Less than two weeks after the marathon Board of Supervisors meeting and “historic” vote, Mayor London Breed sat outside under the sun to formally sign legislation she’d proposed that keeps private vehicles off the 1.5-mile stretch of JFK Drive between Kezar and Crossover drives.
Before signing the legislation, the mayor referenced her favorite Netflix show, “Bridgerton,” saying:
“I always wanted to promenade down some sort of walkway because they always talk about going somewhere to promenade and now we have our own promenade here on JFK.”
Breed said permanently leaving the space open for families, bicyclists and pedestrians is a victory for The City, adding:
“San Francisco is one of the densest cities in the country. That’s why a space like this being car-free is so critical to ensuring that we have the ability to move around, to skate around, to bike around free of vehicles because this is not a place that should be a highway or a freeway or a cut through. It needs to be a place for people to enjoy.”
The eastern section of JFK Drive, now renamed JFK Promenade, was closed off to private vehicles in the early days of the pandemic as a way to provide extra space for people to exercise and recreate. The car-free area became an increasingly popular destination, especially for bike-loving families looking for a safe place to let children ride.

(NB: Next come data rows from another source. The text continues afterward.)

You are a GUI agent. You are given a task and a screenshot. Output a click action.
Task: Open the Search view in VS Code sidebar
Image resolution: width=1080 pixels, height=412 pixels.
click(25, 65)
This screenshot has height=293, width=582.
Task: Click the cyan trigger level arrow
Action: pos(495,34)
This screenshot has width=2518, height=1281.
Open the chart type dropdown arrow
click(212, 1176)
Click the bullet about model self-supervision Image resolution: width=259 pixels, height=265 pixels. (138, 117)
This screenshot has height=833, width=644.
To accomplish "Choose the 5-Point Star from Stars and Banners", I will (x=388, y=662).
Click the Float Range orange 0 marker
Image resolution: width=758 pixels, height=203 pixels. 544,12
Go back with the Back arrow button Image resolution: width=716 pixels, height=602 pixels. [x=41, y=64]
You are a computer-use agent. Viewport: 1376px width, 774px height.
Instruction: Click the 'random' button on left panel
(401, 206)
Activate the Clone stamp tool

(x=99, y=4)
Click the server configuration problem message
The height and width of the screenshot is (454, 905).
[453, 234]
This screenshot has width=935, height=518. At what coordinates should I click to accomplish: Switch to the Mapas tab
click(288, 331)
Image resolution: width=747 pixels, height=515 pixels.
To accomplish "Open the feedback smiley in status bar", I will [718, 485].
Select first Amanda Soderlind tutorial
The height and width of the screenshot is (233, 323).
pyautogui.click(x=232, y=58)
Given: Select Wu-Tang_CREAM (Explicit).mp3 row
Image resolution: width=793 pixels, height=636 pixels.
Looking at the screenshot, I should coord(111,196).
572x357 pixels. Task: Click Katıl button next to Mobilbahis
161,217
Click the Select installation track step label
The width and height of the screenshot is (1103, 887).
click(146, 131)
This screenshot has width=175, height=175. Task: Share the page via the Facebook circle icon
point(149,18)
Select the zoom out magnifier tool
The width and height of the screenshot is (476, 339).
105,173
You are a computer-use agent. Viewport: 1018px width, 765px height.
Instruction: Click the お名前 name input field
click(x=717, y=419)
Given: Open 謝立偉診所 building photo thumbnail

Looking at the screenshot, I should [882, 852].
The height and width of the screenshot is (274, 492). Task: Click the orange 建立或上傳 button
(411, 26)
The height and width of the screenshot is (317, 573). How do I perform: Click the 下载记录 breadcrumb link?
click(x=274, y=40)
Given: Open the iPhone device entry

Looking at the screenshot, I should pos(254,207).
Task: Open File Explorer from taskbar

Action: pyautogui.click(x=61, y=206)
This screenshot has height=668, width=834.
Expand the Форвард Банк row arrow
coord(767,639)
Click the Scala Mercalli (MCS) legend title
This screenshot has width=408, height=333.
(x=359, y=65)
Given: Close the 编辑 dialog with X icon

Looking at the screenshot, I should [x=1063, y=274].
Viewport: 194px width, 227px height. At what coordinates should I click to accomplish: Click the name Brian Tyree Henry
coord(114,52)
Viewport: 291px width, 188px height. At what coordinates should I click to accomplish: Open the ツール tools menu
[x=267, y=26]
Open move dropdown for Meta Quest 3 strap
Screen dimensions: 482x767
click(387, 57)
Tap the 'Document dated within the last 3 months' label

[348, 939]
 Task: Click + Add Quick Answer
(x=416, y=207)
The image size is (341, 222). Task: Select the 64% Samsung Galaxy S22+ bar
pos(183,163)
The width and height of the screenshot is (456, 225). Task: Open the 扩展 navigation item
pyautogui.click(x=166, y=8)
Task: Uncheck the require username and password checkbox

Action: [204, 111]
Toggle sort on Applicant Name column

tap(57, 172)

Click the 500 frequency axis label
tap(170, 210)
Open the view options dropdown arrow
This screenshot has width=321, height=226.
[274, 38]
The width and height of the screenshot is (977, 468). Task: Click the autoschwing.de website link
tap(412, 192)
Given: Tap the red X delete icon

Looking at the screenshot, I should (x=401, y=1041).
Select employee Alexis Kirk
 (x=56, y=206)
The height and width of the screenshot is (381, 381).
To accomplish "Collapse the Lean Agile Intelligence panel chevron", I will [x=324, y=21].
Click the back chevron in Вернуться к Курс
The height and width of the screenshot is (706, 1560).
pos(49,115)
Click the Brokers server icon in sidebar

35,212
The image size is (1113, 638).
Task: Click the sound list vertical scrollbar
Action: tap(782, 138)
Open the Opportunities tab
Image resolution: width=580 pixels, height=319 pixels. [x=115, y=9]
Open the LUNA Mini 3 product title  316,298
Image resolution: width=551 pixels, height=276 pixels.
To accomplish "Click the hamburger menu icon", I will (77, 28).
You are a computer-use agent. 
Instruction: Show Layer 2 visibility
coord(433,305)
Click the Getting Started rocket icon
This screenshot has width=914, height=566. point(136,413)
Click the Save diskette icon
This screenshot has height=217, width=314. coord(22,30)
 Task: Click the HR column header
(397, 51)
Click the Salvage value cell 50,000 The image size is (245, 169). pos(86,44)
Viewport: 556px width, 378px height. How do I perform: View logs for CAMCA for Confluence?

But not everyone was thrilled about Breed’s proposal to keep space permanently closed to traffic, including some supervisors and the de Young Museum. Supervisor Connie Chan, who represents the Richmond District, proposed an alternate plan that would address parking issues for seniors and persons with disabilities by allowing some vehicle access through the Eighth Avenue park entrance.
Board of Supervisors President Shamann Walton also objected to the mayor’s proposal, saying the only people who would benefit are those who live closest to the park.
Supervisors Dean Preston, Gordon Mar and Rafael Mandelman joined Saturday’s signing ceremony.
As part of the Golden Gate Park Access and Safety Program, the Recreation and Parks Department has committed to making park access improvements, with a priority given to two main Music Concourse attractions: the de Young Museum and California Academy of Sciences.
Rec and Parks officials said they are working with operators of the underground Music Concourse parking garage to make rates more affordable for low-income families through flex pricing and free three-hour parking for museum visitors who receive government food assistance.
More blue zone parking spaces are being established just across from the Japanese Tea Garden, and the department has already improved the free Golden Gate Park shuttle bus service to help visitors get around.
Robin Pam with Kids Safe SF said the organization is grateful that Breed supported keeping private vehicles off the portion of JFK Drive, and is hopeful car-free spaces will be approved for every part of The City.
Our vision at Kids Safe save is for a promenade in every district across the city. This shouldn’t be something that we only get to have and Golden Gate Park.”